Message Board

Bugs & Development

Possible idea for future?

Author: D.Repia (13 Jun 06 1:21pm)

Hi there,

At the moment, the honeypot pages generate a random e-mail address, if anything sends stuff to that e-mail address then it's obviously a havester of some kind.

However, over the past few months I've noticed that an increasing amount of spam is coming though my website contact forms.

The idea? have form based honey pots. If a robot posts data back to the form to the honeypot page, all of the details are sent back to the project. I think the statistics that come from something like this would be very interesting.

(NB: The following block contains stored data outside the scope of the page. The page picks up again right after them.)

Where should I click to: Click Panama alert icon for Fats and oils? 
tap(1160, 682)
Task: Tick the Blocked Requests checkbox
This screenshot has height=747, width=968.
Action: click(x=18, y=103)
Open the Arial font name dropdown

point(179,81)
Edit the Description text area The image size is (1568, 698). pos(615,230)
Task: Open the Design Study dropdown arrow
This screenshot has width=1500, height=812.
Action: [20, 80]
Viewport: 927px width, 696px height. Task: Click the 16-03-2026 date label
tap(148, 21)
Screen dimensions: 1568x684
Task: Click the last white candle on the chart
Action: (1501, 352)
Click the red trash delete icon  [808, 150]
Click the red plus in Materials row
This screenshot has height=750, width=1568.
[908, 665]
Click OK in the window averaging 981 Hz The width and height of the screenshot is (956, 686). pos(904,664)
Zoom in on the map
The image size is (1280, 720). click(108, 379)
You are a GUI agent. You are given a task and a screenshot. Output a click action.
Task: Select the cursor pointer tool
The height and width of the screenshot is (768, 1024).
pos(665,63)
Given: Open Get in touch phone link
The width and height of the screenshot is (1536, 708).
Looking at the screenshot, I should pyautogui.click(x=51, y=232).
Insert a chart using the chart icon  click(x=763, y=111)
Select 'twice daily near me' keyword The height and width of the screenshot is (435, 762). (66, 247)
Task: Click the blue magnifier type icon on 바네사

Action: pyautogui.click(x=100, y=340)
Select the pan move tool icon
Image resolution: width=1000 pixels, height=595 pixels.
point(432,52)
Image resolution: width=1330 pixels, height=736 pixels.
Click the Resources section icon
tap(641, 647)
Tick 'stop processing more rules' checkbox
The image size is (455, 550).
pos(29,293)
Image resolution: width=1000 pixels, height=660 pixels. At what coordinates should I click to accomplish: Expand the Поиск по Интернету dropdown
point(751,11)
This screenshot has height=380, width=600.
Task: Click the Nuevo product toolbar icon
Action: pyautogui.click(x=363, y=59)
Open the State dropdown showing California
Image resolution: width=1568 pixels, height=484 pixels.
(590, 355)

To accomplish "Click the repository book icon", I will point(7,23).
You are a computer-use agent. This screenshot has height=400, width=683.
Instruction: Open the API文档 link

Re: Possible idea for future?

Author: M.Prince (21 Jul 06 5:33pm)

I think this is a great idea. Some of our developers have been involved in the blogspam conferences that have been hosted by Google and Technorati. We floated this idea at those some time ago. The biggest concern at the time was that blog spammers appeared to be targeting specific installations of blog software... looking, for example, at mt-comment.cgi (or whatever the comment module for Movable Type is called these days).

I think that's changed somewhat, and the blog spammers are seeking a wider array of targets. In order to put a form on the honey pot we'd need to rearchitect the underlying honey pot code. Designing v.2 of the underlying script is something we're definitely working on right now. However, since we've got scripts installed on tens of thousands of websites around the Internet, and since some of the scritpts were written by volunteers in languages we don't know (SAP Netweaver?!), we're going to need lots of help when it comes to moving from the v.1 script to the v.2 script. But, as soon as we do, lots of things like this idea will become possible.